"Ah! doctor, you sin against the faith," cried the abbé who had accompanied me.
"And I, doctor, do not accuse you of sinning against faith, but I accuse you of sinning against the very principles of the science which you profess."
"How, pray, and in what?"
"Medicine is not a speculative, but an empirical science. Experience is its law. The observation of facts is its first and fundamental principle. If you had been told that Madame Rizan had cured herself by washing with a decoction from some plant recently discovered on yonder mountain, you would not have failed to ascertain the cure and to examine the plant, and put the discovery on record. It might have been as important as that of quinine in the last century. You would have done the same if the cure had been produced by some new sulphurous or alkaline substance. But, now, everybody is talking about a fountain of miraculous water, and you have never yet been to see it. Forgetting that you are a physician, that is to say, a humble observer of facts, you have refused to notice this, as did the scientific academies which rejected steam and proscribed quinine on some quack principles of their own. In medicine, when fact contradicts a principle, it means that the principle is wrong. Experience is the supreme judge. And here, doctor, allow me to say that, if you had not had some vague consciousness that what I am telling you is true, you would have rushed to find out the truth, and would have given yourself the pleasure of showing up the imposture of a miracle which was setting the whole neighborhood wild with excitement. But this would have exposed you to the danger of being forced to surrender; and you have acted like those party-slaves who will not listen to the arguments of their opponents. You have listened to your philosophical prejudices, and you have been false to the first law of medicine, which is to face the study of facts—no matter of what nature—in order to derive instruction from them. I speak freely, doctor, because I am aware of your great merits, and that your keen intellect is capable of hearing the truth. Many physicians have refused to certify to facts of this nature, for fear of having to brave the resentment of the faculty and the raillery of friends of their profession. With regard to yourself, doctor, although your philosophy may have deceived you, human respect has had nothing at all to do with your keeping aloof."

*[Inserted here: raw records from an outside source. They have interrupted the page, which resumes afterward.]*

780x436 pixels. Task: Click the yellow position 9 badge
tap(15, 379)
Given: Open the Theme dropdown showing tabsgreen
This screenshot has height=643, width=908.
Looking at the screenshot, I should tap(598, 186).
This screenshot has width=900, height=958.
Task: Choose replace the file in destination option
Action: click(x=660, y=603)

"Certainly not," he replied, "but, perhaps, if I had placed myself at the point of view which you have indicated, I might have done better by examining the matter."
V.
Long before the occurrences at Lourdes, at an epoch when Bernadette was not yet in the world, in 1843, during the month of April, an honorable family of Tartas in the Landes was in a state of great anxiety. The year before, Mlle. Adèle de Chariton had been married to M. Moreau de Sazenay, and now approached the term of her pregnancy. The crisis of a first maternity is always alarming. The medical men, summoned in haste on the preliminary symptoms, declared that the birth would be very difficult, and did not conceal their fear of some danger. No one is ignorant of the cruel anxiety of such a juncture. The most poignant anguish is not for the poor wife who is prostrated upon her bed of pain, and entirely absorbed in her physical sufferings. It is the husband whose heart is now the prey of indescribable tortures. They are of the age of vivid impressions; they have entered upon a new life, and begun to taste the joys of a union which God seems to have blessed; they have passed a few months full of anticipations of the future. The young couple have set them down, so to speak, side by side in a fairy pleasure-boat. The river of life has carried them softly on amid banks of flowers. Suddenly, without warning, the shadow of death rises before them. The heart of the husband, expanded with hope for the child so soon to be born, is crushed by terror for his wife, who may be about to perish. He hears her accents of pain. How will the crisis end? Is it to be in joy or bereavement? What is about to issue from that chamber? Will it be life or death? What must we send for—a cradle or a coffin? Or—horrible contrast—will both be necessary? Or, worse still, shall two coffins be necessary? Human science is silent, and hesitates to pronounce.
This anguish is frightful, but especially for those who do not seek from God their strength and consolation. But M. Moreau was a Christian. He knew that the thread of our existence is in the hands of a supreme Master, to whom we can always appeal from the doctors of science. When man has passed sentence, the King of heaven, as well as other sovereigns, holds the right of pardon.
"The Blessed Virgin will, perhaps, vouchsafe to hear me," thought the afflicted husband. He addressed himself with confidence to the Mother of Christ.